New construction is not the only solution. There are plenty of brownfield sites to be redeveloped and empty urban properties to be filled. But neither will be sufficient alone. Nor, indeed, will the steady sprawl of suburbia. The shortfall between demand and supply has built up over too many years; and with the number of households expected to increase by another fifth over the next two decades, the problem will only get worse. The think-tank Policy Exchange estimated this week that Britain needs another 1.5 million new homes by 2020. Business as usual will not do. Garden cities, with their promise of the best of both worlds, are the obvious answer.

How to turn the rhetoric into reality, though? It is more than 18 months since the Prime Minister’s warm words, and a year since an equally ringing endorsement from the planning minister, Nick Boles.

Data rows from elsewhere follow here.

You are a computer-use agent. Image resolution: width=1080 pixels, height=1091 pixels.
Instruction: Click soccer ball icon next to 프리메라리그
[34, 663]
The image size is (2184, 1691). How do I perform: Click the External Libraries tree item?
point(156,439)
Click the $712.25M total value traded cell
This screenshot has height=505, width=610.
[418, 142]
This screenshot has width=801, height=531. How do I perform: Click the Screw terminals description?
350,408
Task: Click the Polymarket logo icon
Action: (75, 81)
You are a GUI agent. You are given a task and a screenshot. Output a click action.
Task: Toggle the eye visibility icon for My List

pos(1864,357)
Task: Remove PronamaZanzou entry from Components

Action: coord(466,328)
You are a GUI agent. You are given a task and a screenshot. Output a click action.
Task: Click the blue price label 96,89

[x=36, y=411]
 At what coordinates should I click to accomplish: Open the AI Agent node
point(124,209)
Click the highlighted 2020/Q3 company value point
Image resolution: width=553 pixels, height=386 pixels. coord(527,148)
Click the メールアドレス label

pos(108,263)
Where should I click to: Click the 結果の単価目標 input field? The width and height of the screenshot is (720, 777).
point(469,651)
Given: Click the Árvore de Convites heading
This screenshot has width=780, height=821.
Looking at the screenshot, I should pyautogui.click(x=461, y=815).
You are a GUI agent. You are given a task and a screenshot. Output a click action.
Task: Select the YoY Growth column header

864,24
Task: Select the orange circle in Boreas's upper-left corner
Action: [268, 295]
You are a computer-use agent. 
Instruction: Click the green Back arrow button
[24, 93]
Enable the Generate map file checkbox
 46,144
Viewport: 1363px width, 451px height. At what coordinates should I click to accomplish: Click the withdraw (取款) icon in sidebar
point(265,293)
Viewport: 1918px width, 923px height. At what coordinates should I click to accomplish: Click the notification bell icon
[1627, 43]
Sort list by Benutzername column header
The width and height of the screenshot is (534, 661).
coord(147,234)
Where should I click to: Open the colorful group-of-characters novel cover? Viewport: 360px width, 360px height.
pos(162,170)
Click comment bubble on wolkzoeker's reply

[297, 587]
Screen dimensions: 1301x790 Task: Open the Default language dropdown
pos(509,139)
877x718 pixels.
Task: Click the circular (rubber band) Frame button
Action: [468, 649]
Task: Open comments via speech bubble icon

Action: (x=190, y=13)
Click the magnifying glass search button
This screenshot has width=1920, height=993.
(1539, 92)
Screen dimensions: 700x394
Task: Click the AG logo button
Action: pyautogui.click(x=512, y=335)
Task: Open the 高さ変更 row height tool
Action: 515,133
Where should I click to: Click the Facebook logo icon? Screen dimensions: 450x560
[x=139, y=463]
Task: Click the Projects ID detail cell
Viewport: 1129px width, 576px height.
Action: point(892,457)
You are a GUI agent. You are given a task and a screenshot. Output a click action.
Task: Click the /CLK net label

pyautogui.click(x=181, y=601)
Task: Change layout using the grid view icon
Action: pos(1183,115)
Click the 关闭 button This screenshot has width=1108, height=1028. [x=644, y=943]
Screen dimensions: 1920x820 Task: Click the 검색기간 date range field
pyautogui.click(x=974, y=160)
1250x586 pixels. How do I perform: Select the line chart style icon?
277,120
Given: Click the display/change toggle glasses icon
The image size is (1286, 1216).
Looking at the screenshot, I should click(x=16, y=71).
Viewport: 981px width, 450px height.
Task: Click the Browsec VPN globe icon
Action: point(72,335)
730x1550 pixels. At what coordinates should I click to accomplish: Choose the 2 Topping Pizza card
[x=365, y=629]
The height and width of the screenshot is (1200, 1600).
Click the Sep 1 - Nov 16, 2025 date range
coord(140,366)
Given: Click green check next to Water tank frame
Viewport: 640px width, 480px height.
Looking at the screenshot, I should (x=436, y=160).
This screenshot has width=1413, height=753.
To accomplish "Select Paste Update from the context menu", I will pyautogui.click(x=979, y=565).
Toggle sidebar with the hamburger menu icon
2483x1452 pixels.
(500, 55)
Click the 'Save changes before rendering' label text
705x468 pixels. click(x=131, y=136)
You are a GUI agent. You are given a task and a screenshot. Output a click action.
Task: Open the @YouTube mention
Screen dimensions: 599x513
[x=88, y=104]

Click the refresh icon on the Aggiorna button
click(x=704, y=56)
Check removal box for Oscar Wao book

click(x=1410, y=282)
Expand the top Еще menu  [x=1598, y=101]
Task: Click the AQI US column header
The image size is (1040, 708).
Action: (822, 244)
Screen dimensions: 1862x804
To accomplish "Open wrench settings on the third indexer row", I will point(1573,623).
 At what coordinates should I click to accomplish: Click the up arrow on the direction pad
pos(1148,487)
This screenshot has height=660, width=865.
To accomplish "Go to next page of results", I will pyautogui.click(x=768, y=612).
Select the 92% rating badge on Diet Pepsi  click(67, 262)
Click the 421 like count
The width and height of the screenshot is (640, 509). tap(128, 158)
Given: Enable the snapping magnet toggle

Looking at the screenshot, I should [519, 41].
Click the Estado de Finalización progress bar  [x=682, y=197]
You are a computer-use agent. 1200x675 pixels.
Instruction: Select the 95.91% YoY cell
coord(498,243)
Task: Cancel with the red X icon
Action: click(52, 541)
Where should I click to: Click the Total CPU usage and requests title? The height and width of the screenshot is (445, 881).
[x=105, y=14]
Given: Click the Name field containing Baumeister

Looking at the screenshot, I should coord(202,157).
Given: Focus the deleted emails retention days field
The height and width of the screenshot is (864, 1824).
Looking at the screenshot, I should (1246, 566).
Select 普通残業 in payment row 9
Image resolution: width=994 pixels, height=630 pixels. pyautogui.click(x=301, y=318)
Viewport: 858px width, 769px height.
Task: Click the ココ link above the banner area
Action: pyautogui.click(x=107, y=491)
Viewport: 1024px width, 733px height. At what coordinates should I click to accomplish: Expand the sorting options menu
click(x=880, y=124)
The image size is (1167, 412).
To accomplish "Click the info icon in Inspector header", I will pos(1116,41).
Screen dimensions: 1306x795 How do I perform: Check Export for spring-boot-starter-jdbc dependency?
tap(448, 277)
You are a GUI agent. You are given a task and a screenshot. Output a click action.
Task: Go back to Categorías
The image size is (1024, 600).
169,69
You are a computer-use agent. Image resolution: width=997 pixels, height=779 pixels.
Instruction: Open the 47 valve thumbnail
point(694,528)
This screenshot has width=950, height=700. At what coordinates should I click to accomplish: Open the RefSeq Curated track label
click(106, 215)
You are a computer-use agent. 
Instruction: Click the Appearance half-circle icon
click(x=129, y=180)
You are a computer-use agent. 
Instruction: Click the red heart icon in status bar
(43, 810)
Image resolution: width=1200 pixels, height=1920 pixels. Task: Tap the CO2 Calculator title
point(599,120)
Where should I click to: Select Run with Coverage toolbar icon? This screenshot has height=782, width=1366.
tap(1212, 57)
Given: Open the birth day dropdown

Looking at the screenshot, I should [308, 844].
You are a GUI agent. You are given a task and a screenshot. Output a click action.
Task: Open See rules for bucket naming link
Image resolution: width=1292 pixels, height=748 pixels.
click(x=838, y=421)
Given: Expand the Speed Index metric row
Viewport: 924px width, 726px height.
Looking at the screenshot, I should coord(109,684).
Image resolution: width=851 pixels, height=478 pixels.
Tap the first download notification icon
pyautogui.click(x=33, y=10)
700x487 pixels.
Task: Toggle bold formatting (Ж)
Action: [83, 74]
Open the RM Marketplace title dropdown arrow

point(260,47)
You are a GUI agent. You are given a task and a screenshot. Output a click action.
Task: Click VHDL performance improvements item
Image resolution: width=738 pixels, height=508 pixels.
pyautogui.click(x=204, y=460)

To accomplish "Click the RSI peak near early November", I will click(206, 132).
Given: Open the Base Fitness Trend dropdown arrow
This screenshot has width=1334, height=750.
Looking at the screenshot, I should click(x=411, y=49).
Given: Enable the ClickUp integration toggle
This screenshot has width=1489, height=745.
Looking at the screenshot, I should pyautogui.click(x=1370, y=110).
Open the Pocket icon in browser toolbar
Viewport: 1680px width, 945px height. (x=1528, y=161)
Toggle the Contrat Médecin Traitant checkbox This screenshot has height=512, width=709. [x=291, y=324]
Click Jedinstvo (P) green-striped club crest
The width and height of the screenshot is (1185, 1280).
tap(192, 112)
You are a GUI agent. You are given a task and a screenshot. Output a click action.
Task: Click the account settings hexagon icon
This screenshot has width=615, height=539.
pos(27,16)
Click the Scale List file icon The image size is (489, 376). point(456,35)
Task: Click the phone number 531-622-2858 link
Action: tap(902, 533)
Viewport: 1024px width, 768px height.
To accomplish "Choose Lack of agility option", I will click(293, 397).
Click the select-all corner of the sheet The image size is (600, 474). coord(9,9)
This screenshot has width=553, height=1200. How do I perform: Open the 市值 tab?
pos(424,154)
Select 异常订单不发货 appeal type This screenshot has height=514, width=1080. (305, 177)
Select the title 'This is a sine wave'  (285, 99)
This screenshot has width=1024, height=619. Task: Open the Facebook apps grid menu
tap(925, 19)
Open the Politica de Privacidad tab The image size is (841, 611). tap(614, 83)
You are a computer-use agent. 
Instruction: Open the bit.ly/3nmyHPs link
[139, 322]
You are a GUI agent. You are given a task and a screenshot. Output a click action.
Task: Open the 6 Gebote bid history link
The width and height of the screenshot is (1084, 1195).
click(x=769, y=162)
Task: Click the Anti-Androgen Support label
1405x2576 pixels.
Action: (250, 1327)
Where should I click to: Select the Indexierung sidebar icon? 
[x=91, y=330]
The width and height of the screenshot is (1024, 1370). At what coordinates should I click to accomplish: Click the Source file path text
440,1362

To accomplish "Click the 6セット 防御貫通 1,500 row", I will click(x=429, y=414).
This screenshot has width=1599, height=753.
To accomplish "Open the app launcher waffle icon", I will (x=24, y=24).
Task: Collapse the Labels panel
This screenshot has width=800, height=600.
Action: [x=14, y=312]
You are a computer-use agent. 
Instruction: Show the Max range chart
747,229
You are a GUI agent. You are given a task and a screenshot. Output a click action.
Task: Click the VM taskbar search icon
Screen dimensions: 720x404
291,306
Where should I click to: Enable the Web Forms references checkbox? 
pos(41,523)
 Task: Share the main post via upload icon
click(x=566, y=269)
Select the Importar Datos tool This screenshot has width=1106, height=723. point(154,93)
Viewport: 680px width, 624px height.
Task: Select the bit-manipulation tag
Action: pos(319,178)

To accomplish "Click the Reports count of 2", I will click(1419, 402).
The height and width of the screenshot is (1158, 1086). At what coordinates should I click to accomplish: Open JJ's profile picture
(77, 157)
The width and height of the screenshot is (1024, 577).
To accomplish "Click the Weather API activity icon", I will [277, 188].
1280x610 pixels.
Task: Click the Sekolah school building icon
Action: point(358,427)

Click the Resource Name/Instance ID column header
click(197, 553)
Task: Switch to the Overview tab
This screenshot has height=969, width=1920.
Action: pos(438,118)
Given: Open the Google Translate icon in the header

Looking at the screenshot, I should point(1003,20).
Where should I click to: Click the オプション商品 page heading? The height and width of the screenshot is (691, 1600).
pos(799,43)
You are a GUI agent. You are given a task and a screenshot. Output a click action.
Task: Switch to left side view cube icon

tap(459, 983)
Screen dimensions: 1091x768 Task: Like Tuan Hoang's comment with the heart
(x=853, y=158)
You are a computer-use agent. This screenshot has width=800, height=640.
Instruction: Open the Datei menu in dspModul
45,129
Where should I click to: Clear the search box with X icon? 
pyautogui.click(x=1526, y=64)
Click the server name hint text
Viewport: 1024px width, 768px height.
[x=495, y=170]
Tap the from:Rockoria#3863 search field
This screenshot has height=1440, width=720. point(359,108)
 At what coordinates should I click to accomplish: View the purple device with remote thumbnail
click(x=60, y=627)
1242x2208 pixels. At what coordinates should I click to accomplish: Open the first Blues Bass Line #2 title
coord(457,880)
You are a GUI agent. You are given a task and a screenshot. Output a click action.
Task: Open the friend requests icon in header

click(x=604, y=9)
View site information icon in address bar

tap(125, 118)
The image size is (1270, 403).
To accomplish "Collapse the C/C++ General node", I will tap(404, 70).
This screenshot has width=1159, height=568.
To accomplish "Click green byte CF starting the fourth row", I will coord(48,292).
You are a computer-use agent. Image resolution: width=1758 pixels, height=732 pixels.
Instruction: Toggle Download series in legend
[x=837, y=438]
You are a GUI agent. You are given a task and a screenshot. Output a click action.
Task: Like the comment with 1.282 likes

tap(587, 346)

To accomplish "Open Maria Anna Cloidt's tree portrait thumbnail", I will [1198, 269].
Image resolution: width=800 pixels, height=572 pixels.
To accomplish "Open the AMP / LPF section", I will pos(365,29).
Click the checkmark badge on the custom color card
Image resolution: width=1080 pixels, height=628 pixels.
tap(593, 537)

But although there is one new garden city on the stocks – in Lanarkshire – that hardly constitutes the kind of progress such high-profile political support might have suggested.

Money is always a factor. But the Nimby outrage at Mr Boles’ suggestion that perhaps 12 per cent of Britain should be built upon, rather than the current 10 per cent, is the key. Since then, both he and Communities Secretary Eric Pickles have stressed that garden cities will not be “imposed”. Meanwhile, hints of financial backing have receded; and the ardour of the Prime Minister, facing a backlash over everything from HS2 to Heathrow expansion, has markedly cooled.

But Britain cannot do without more housing. No amount of short-sighted, self-interested opposition can change that. Letchworth and Welwyn are testament to the visionary Ebenezer Howard. Would we might be so brave again.